Dengan capaian itu, tampaknya pemerintah memiliki modal politik signifikan. Modal itu menjadi pendorong terciptanya stabilitas politik. Memang, kebijakan politik selepas Pemilu 2019 yang membuka ruang koalisi pemerintahan, termasuk pada kekuatan politik pesaing, juga berkontribusi terhadap stabilitas politik di saat krisis.
Namun, capaian politik yang terbangun tidak serta-merta menghilangkan keterbelahan politik, baik di level partai politik maupun masyarakat. Soliditas parpol yang terbentuk bersifat situasional dan bergantung pada peluang-peluang ke depan. Terlebih, momen Pemilu 2024 yang dinamikanya mulai intensif pada 2022. Semua ini adalah faktor paling berpotensi memilah koalisi partai.
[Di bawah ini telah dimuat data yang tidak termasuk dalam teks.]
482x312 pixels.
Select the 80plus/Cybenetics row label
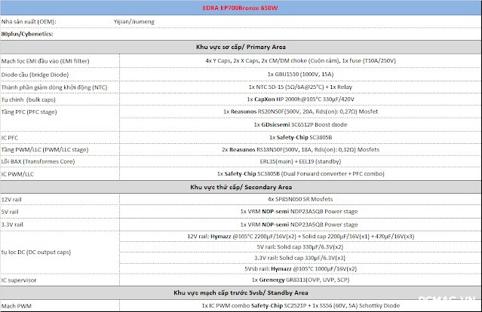[34, 34]
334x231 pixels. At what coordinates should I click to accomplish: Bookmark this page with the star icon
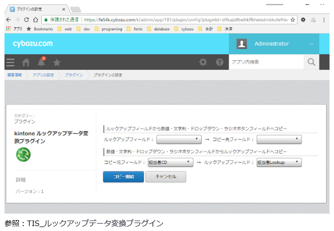point(293,20)

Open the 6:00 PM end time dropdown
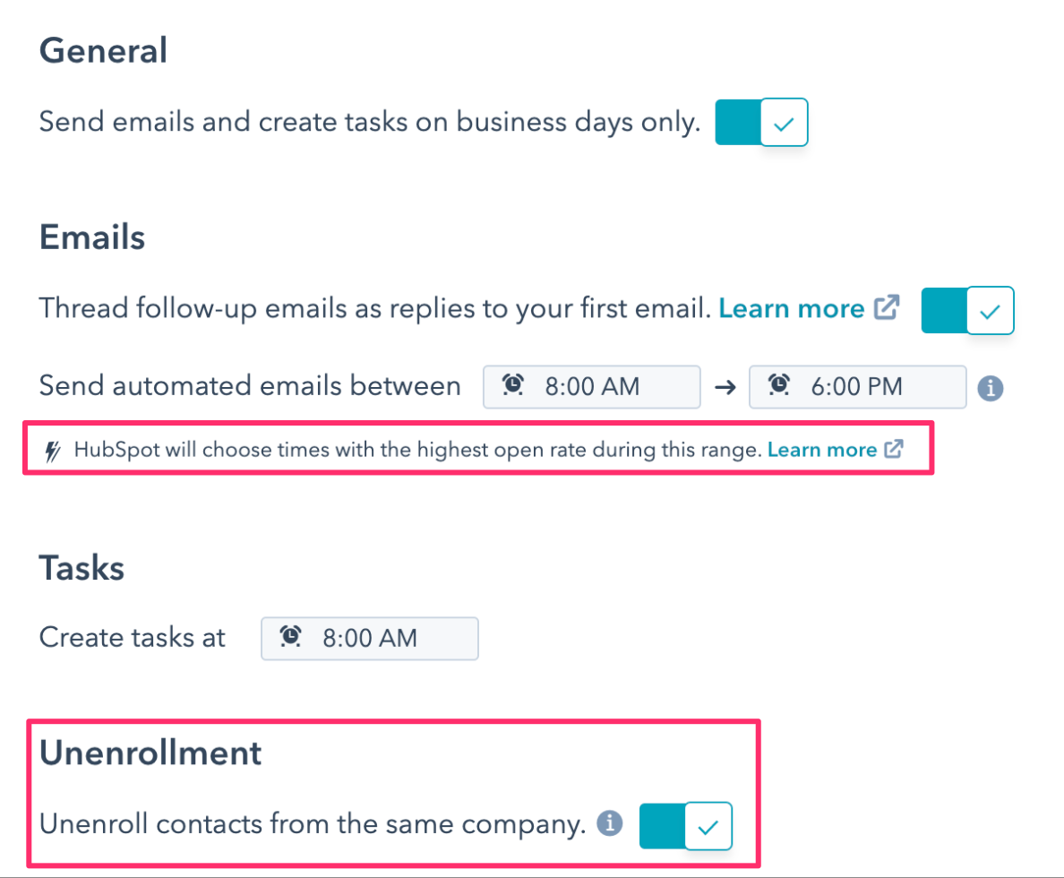[857, 387]
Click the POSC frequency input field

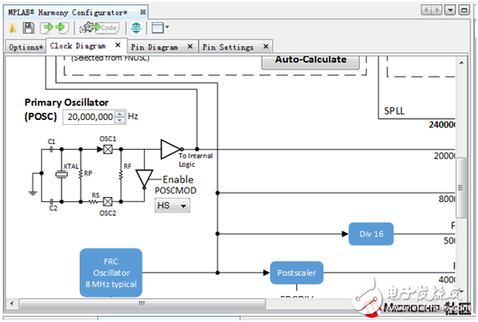(89, 116)
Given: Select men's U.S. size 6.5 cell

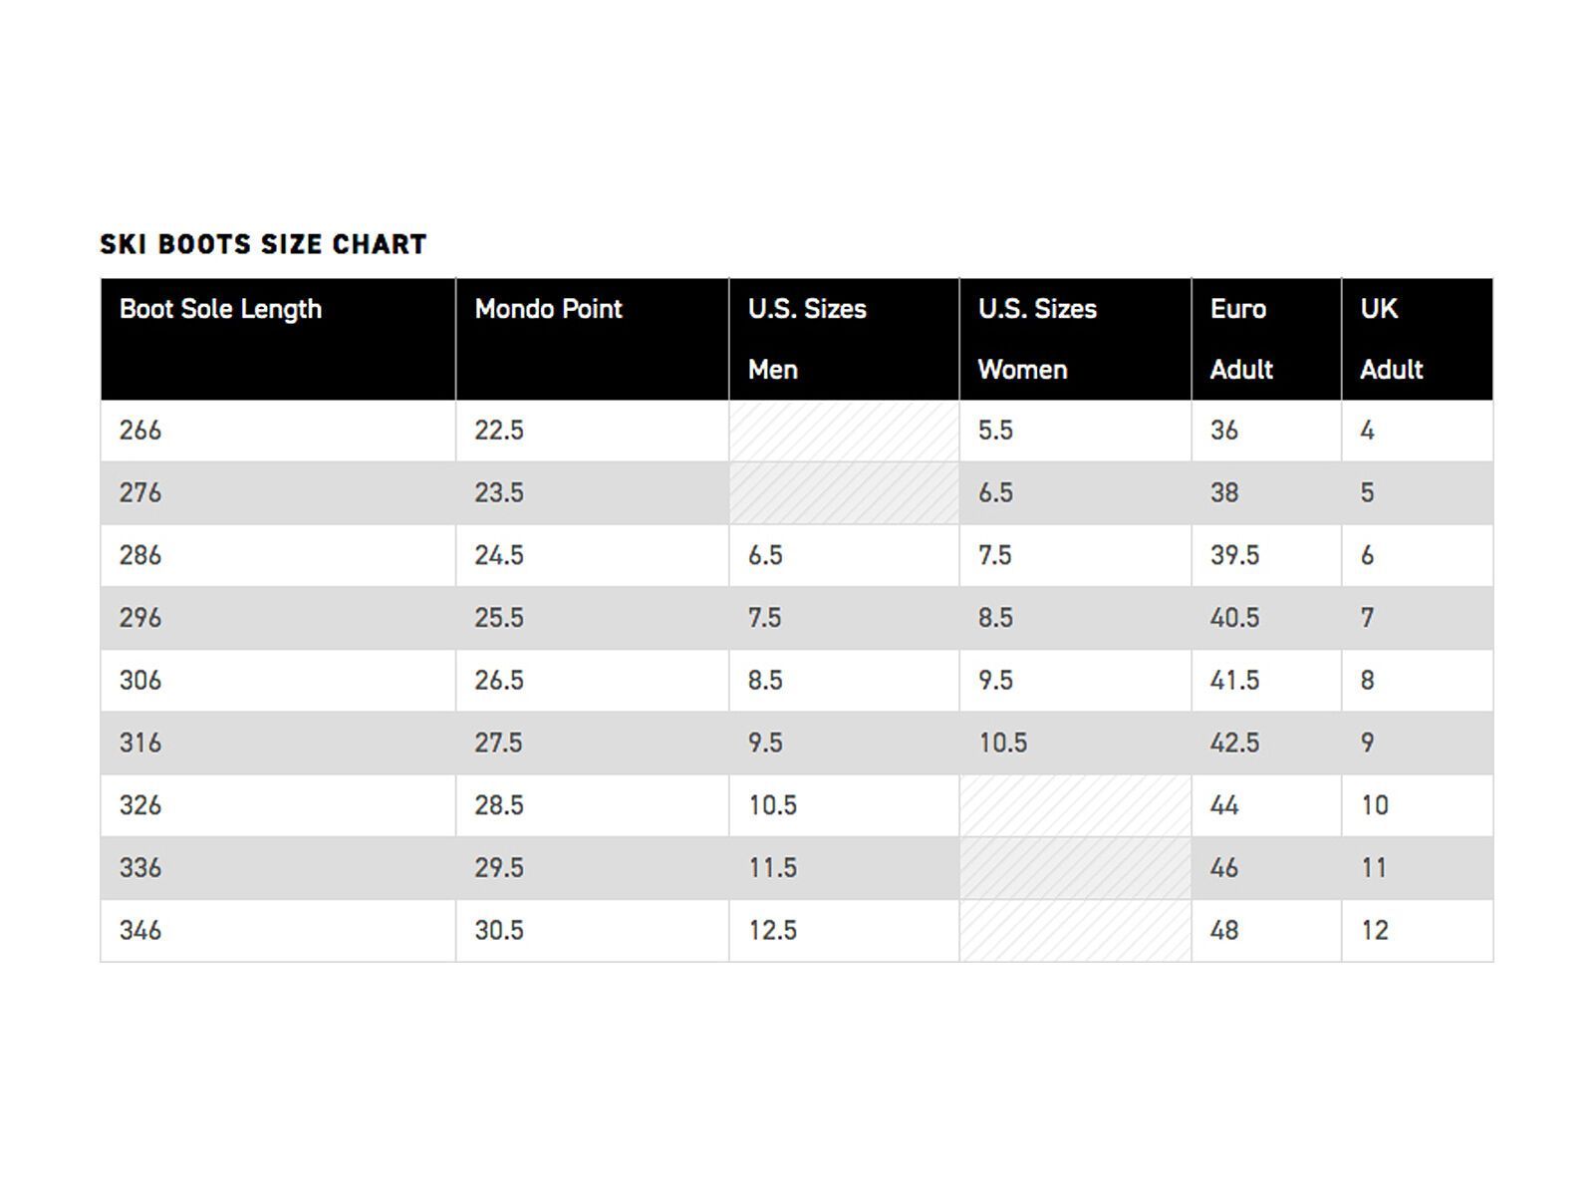Looking at the screenshot, I should pyautogui.click(x=765, y=555).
Di level masyarakat pun, indikasi keterpilahan masih membekas sekaligus menjadi faktor laten. Hasil survei periodik Litbang Kompas menguatkan kondisi itu. Sekalipun tingkat kepuasan publik terhadap kinerja pemerintahan besar, faktanya apresiasi terpilah berdasarkan kelompok simpatisan politik. Bagi yang bukan simpatisan pendukung pemerintahan, ketidakpuasan membesar.
Dalam keterpilahan tersebut, tampaknya stabilitas politik yang terbangun belum solid. Itulah mengapa, walau 2022 berpotensi menjadi tahun kemenangan, bisa jadi kegoyahan stabilitas politik bakal memasung segenap capaian. Perlu tetap waspada. (LITBANG KOMPAS)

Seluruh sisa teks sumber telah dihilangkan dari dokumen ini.